:: TEXT BLOCK

Thus the eigenvalues for \(A\) are

\begin{equation*} \lambda=\frac{5\pm\sqrt{33}}{2}\approx 5.37, -0.37 \end{equation*}

Clearly the eigenvalues don't always turn out to be nice numbers, even when the matrix is quite simple. The eigenvectors will also turn out to be rather complicated.

When \(\lambda=\dfrac{5+\sqrt{33}}{2}\) the augmented matrix and its reduced row echelon form are

\begin{equation*} \begin{pmatrix} 1-\left(\frac{5+\sqrt{33}}{2} \right) \amp 2 \amp 0 \\ 3 \amp 4-\left(\frac{5+\sqrt{33}}{2} \right) \amp 0 \end{pmatrix} \sim \begin{pmatrix} \frac{-3-\sqrt{33}}{2} \amp 2 \amp 0 \\ 0 \amp 0 \amp 0 \end{pmatrix} \end{equation*}

Thus, the eigenvectors take the form

\begin{align*} \mathbf{x} \amp =\begin{pmatrix} x_1 \\ x_2 \end{pmatrix} \textrm{ where } \left(\frac{-3-\sqrt{33}}{2}\right)x_1+2x_2=0 \\ \Rightarrow \mathbf{x} \amp =\begin{pmatrix} 4t \\ t(3+\sqrt{33}) \end{pmatrix} = t\begin{pmatrix} 4 \\ 3+\sqrt{33} \end{pmatrix} \end{align*}

When \(\lambda=\dfrac{5-\sqrt{33}}{2}\) the augmented matrix and its reduced row echelon form are

\begin{equation*} \begin{pmatrix} 1-\left(\frac{5-\sqrt{33}}{2} \right) \amp 2 \amp 0 \\ 3 \amp 4-\left(\frac{5-\sqrt{33}}{2} \right) \amp 0 \end{pmatrix} \sim \begin{pmatrix} \frac{-3+\sqrt{33}}{2} \amp 2 \amp 0 \\ 0 \amp 0 \amp 0 \end{pmatrix} \end{equation*}

Thus, the eigenvectors take the form

\begin{align*} \mathbf{x} \amp =\begin{pmatrix} x_1 \\ x_2 \end{pmatrix} \textrm{ where } \left(\frac{-3+\sqrt{33}}{2}\right)x_1+2x_2=0 \\ \Rightarrow \mathbf{x} \amp =\begin{pmatrix} 4t \\ t(3-\sqrt{33}) \end{pmatrix} = t\begin{pmatrix} 4 \\ 3-\sqrt{33} \end{pmatrix} \end{align*}

Example 19.2.5.

::::

**GOAL A**
List every distinct LaTeX environment that appears in a \begin command in the eigenvalue text, in order of first appearance.
The eigenvalue text and the records below it are unrelated material.

:: SUPPLIED DATA

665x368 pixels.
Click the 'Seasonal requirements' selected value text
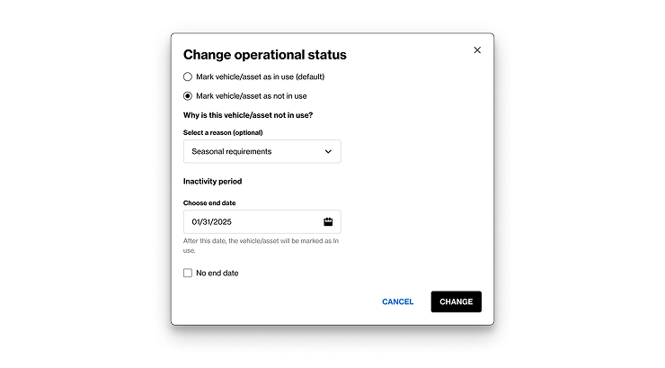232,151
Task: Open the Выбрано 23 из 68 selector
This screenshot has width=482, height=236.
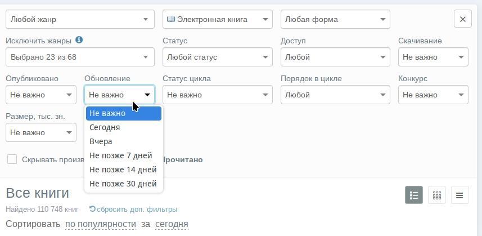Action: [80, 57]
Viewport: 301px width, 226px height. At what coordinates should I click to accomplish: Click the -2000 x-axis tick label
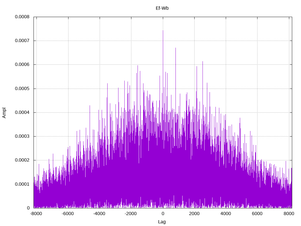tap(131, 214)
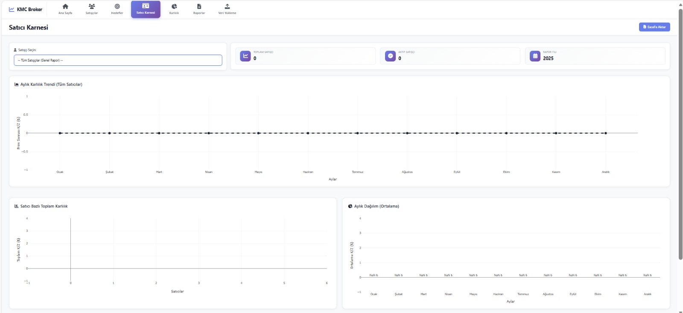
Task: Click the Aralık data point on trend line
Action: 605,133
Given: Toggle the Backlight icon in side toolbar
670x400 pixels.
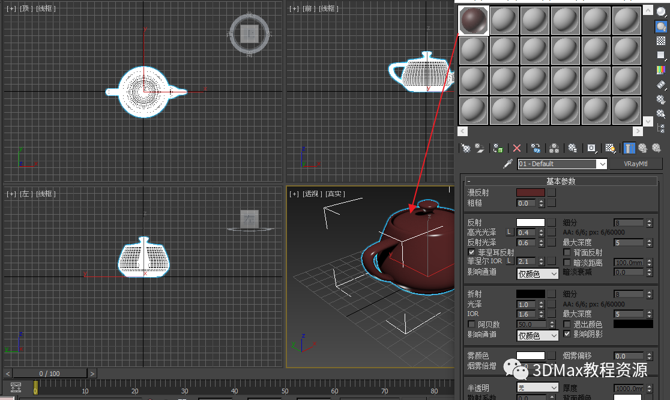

::::
:: SUPPLIED DATA

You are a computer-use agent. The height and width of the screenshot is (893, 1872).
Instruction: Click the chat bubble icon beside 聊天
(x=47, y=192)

::::

**GOAL B**
Rewrite the records from the line with "665x368 pixels." up to and including the line with "670x400 pixels." as a JSON list of strings, one string per line, with blank lines omitted. Leave the pictures out.

**RIGHT ANSWER A**
equation*, pmatrix, align*

**RIGHT ANSWER B**
[
  "665x368 pixels.",
  "Click the 'Seasonal requirements' selected value text",
  "232,151",
  "Task: Open the Выбрано 23 из 68 selector",
  "This screenshot has width=482, height=236.",
  "Action: [80, 57]",
  "Viewport: 301px width, 226px height. At what coordinates should I click to accomplish: Click the -2000 x-axis tick label",
  "tap(131, 214)",
  "Task: Click the Aralık data point on trend line",
  "Action: 605,133",
  "Given: Toggle the Backlight icon in side toolbar",
  "670x400 pixels."
]